For this week's faculty spotlight we talk to Dr. Lesley Curtis, Professor of Medicine and Director for the Center for Pragmatic Health Services at the DCRI about her work, research in electronic health records (EHRs), and time with family.
What does a typical day for you at the Division look like?
Most days (when I’m not traveling), I’m in my office at the DCRI, leading calls, meetings, and discussions about how we can make optimal use of electronic health data to answer important questions and inform clinical practice. My group and I work extensively with large observational data sets including Medicare claims data, national clinical registries, and longitudinal epidemiological cohort studies. I spend a substantial portion of my time leading efforts to build a national electronic health data platform for monitoring drug and device safety (FDA’s Mini-Sentinel) and for interventional and observational comparative effectiveness research (PCORI’s PCORnet).
In addition to working at the Division, you're also the Director for the Center for Pragmatic Health Services at the DCRI. What does that work entail?
The Center’s charge is threefold: (1) to develop innovative approaches for using electronic health data to conduct high-impact, pragmatic research studies, and (2) to develop training programs to ensure the next generation of researchers, data scientists, and operations experts understand how to use these rapidly evolving sources of electronic data, and (3) to serve as a hub for “big data” in health services and population health research. On any given day, we’re actively pushing all three priorities forward—at least a little!
What research project(s) are you working on at the moment?
One of the more unique and exciting projects in my portfolio is a EHR-based substudy alongside a pragmatic clinical trial. We’re examining the fitness of EHR data for use in populating the baseline case report form and for trial follow-up. Although there’s growing consensus that clinical trials can become more efficient by using EHR data to streamline baseline data collection and support long-term follow-up, the assumption that EHR data are fit for use in high-quality clinical research hasn’t been rigorously evaluated.
What's one thing you like to do when you're not working at Duke?
Most of all, I like to spend time with my family—Sydney (16), Graham (12), and husband Brent (ageless).

• [REQUIRED WORK] Print the passage of the faculty spotlight interview word for word, starting with "What research project(s)" and going on through "been rigorously evaluated.".

• [MATERIAL PROVIDED]
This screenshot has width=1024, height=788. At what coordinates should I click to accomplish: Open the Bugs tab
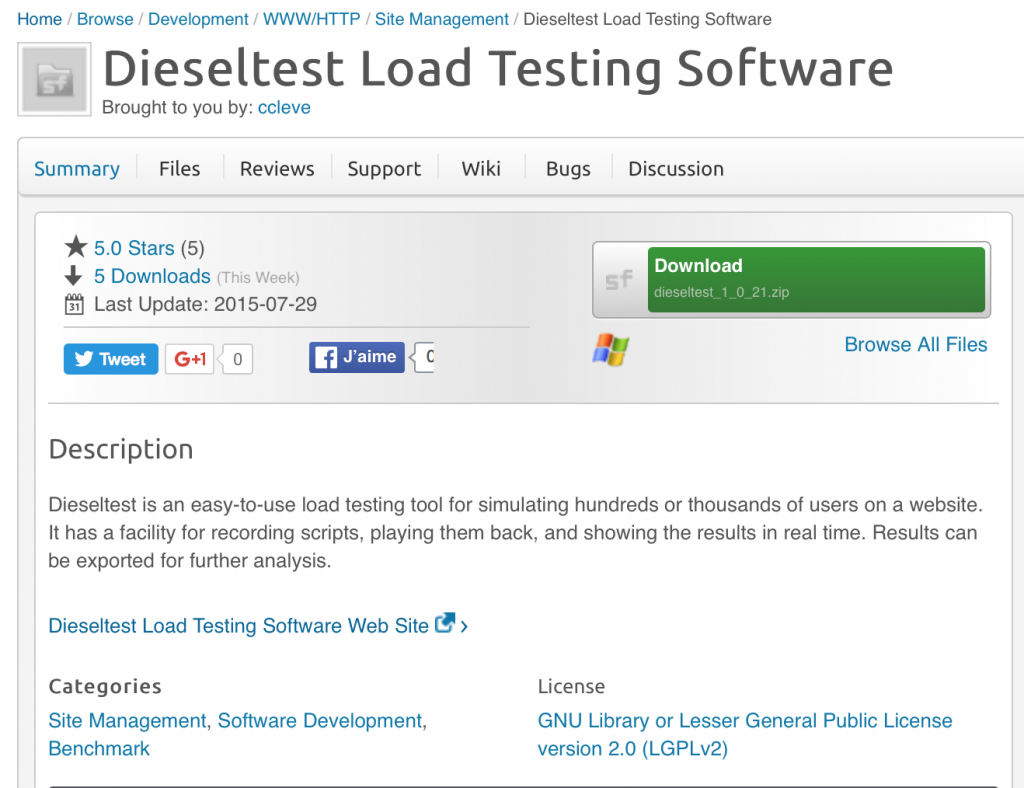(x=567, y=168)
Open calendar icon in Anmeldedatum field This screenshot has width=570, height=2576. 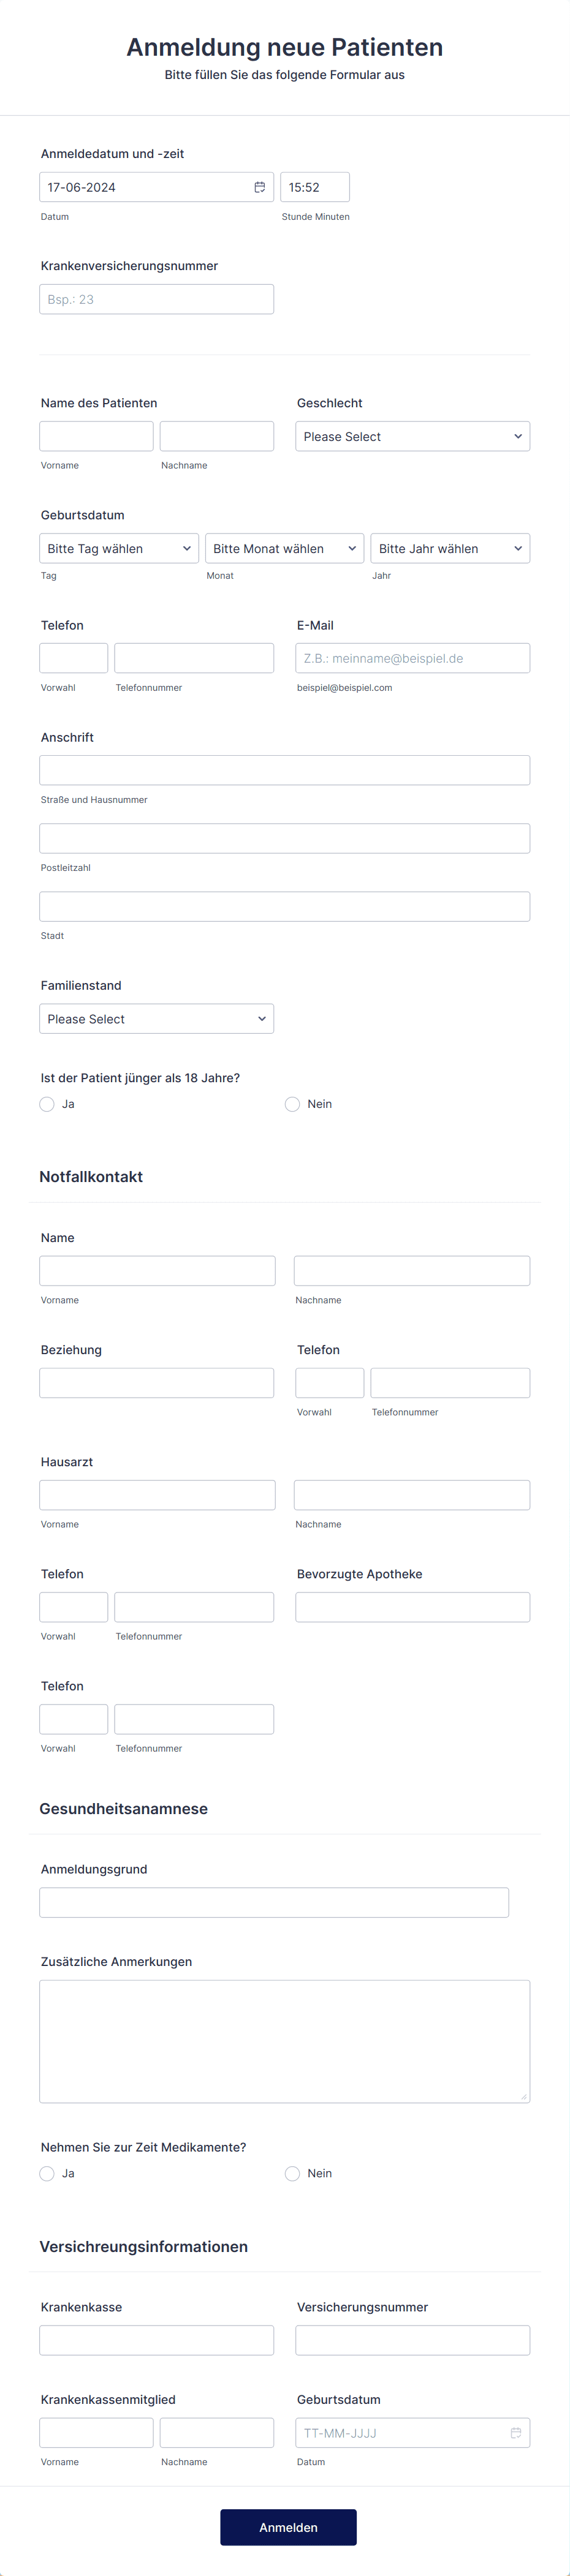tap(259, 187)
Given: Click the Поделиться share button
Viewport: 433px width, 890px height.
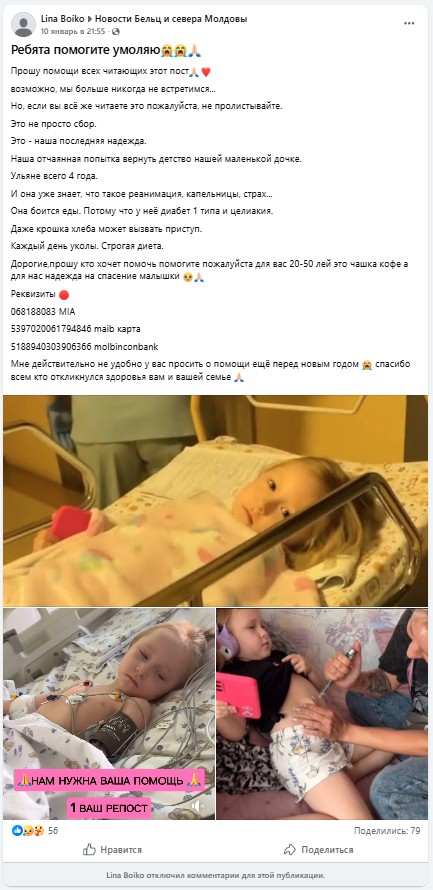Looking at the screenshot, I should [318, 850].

• [RESPONSE BOX]
What research project(s) are you working on at the moment?
One of the more unique and exciting projects in my portfolio is a EHR-based substudy alongside a pragmatic clinical trial. We’re examining the fitness of EHR data for use in populating the baseline case report form and for trial follow-up. Although there’s growing consensus that clinical trials can become more efficient by using EHR data to streamline baseline data collection and support long-term follow-up, the assumption that EHR data are fit for use in high-quality clinical research hasn’t been rigorously evaluated.